Marcus Redding's Snow Day

There was a knock at the door. A single knock. Lauren stirred from her sleep. Another single knock. She fumbled for her cell phone so she could see what time it was. Another knock. Squinting at the cell phone she saw it was 7:42 a.m. Another single knock. “Who in the world would be knocking on their apartment door this early on Saturday morning?” Another knock, but it wasn’t coming from the door. It was the window. But it was a second story window with nothing underneath it. What’s going on? She stumbled in her pajamas to the window in the living room and peeked out of the blinds. The windows were all fogged over. Another knock. Something hit the window! Someone was throwing things at their window!


“Marcus! Come here, I’m scared!” she half-yelled, half-whispered. Where was he? Something else hit the window. She pulled open the blinds and used her pajama sleeves to make a little clear circle. Thwap! Something else hit the window. It was white. It was a snowball.


Snow! Look at the snow! It lined every tree branch! It covered the ground! Must have been six or seven inches deep!

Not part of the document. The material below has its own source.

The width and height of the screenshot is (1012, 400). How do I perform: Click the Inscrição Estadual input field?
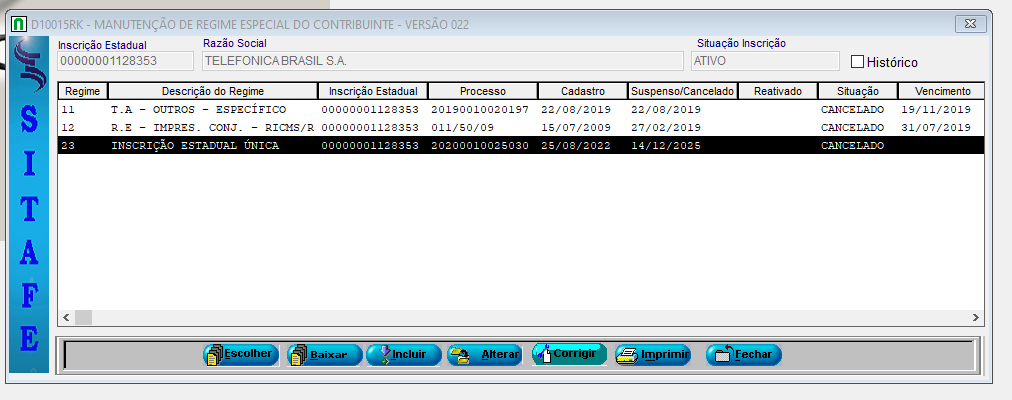click(125, 62)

Beautiful!


But who was that lunatic down there throwing snowballs at their window? Someone had built two snow people and made two snow angels. Above the two angels, written in the snow was “Marcus and Lauren.” Marcus was the lunatic who woke her up by throwing snowballs at their window. He was motioning for her to come down. She put on some shoes and went out on the porch and told Marcus it was beautiful and thanks for the snow angels but she didn’t want to get cold and wet. He yelled back up at her…yelled, at quarter to eight in the morning, in the middle of a big apartment complex…“Lauren, come on, this hardly ever happens! Come on!” And he just stood and looked at her like, “How can you not come out and play in the snow?”

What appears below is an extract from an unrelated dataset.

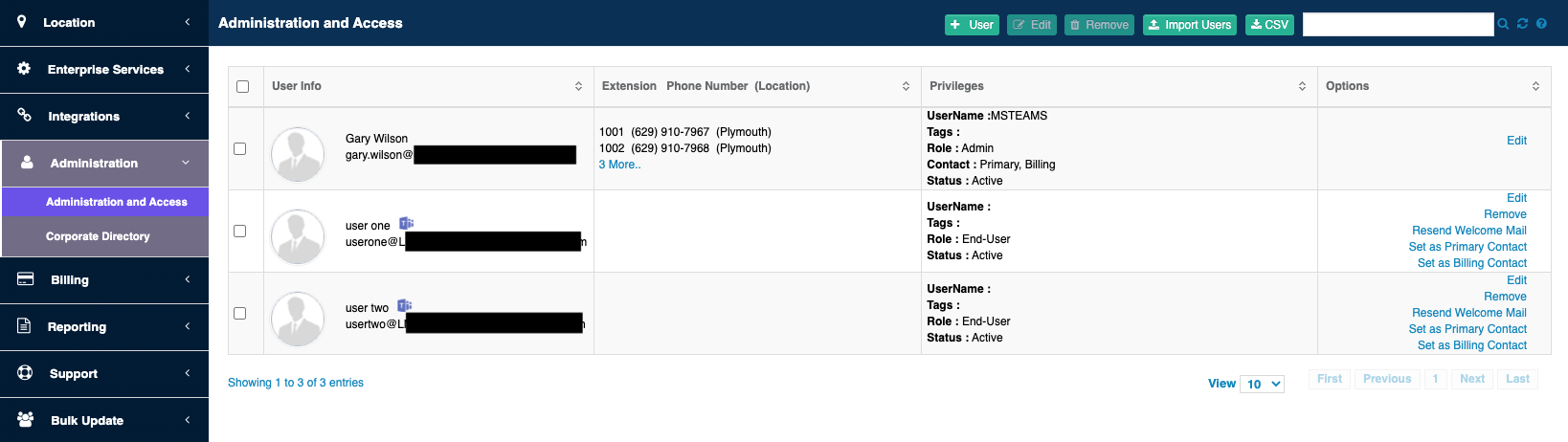
Task: Sort the Privileges column
Action: point(1302,86)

The sight of him standing there with a crust of snow on his clothes, a ridiculous stocking cap too small for his head, and a big grin on his face was too much for her. She went back in and threw on three layers of clothes, gloves, and a hat. She took the lid off a big plastic storage bin so they could use it as a sled and she went back out on the porch. Marcus had his back turned, making alterations to his snowman, so she scooped up some snow from the edge of the porch and made a snowball. She threw it and it hit the target, right between his shoulder blades. He turned around and looked up. “All right! Come on!”

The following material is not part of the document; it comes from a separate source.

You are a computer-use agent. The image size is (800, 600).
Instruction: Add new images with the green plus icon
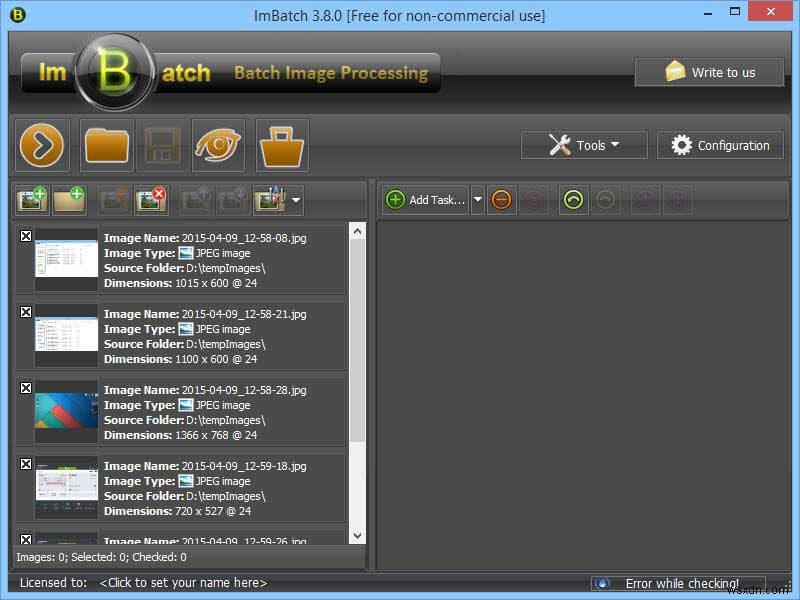click(31, 199)
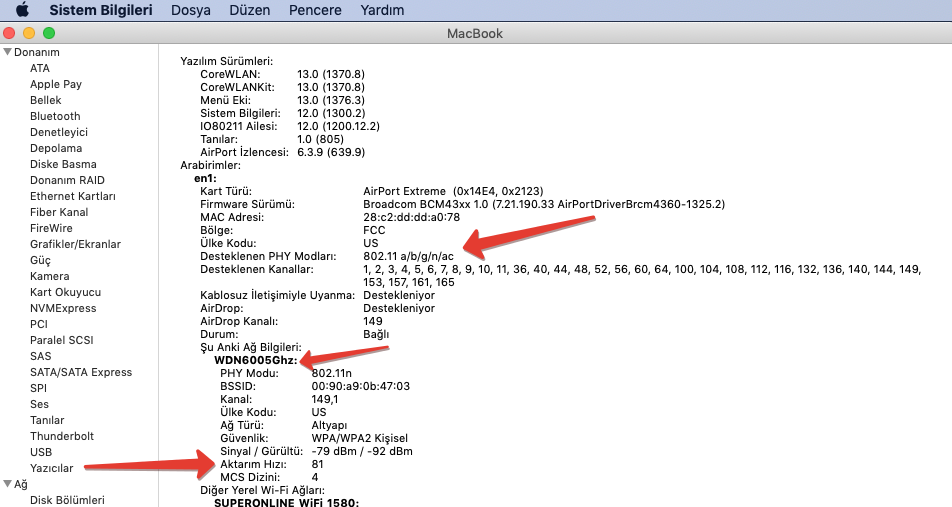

And they spent the next three hours making more snowmen and more snow angels and sledding down the slope next to their apartment building and then they got into a snowball fight with the neighborhood kids and Marcus chased Lauren and tackled her in the snow (very gently though, she was pregnant you know) and gave her a facewash and they laughed until their ribs hurt and she vowed revenge and then somebody found a sled and they tied it to the back of Marcus’s pickup and he had the kids take turns as he pulled them around the empty church parking lot next door and then the kids moved on to build a snow fort and Marcus and Lauren went for a walk and talked and held gloved hands as they looked at the snow.


They got back to their apartment and stomped the snow off their boots and went inside and peeled off the extra layers of sweaters and jackets. Lauren made hot cocoa. Marcus opened to Ecclesiastes and read a passage out loud…


“Enjoy life with the wife whom you love, all the days of your vain life that he has given you under the sun, because that is your portion in life and in your toil at which you toil under the sun” (Ecclesiastes 9:9).


He walked over to her in the kitchen and hugged her from behind. “It’s not so vain when I’m with you.”